ASSIGNMENT: Only the lines from the one that contains "The image size is (360, 640)." through the final line of the entries should be repeated, exactly as written.

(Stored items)

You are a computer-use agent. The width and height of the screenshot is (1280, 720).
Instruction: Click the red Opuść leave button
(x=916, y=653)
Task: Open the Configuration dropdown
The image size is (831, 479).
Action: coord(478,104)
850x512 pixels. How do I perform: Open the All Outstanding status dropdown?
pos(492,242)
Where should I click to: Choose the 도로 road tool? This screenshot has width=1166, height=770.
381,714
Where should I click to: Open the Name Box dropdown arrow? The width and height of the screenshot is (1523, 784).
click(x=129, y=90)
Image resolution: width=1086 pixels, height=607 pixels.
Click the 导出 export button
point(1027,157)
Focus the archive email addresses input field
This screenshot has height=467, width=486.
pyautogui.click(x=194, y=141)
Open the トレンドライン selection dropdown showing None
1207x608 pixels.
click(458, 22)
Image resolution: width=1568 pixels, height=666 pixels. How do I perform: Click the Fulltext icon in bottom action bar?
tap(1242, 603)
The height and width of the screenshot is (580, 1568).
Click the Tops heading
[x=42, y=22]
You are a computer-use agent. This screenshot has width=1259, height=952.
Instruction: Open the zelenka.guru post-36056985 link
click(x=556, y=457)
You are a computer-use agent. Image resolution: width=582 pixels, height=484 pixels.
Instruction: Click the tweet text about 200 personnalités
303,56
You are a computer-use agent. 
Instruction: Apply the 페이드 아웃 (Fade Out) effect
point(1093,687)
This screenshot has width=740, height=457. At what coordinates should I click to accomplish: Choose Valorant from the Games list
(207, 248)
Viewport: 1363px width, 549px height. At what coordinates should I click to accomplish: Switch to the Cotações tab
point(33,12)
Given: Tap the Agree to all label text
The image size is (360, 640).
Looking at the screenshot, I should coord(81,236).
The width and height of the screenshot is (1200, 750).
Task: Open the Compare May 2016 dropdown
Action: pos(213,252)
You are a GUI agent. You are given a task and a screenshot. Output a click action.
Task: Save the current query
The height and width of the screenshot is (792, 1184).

ANSWER SPACE:
The image size is (360, 640).
Looking at the screenshot, I should coord(81,236).
The width and height of the screenshot is (1200, 750).
Task: Open the Compare May 2016 dropdown
Action: pos(213,252)
You are a GUI agent. You are given a task and a screenshot. Output a click action.
Task: Save the current query
The height and width of the screenshot is (792, 1184).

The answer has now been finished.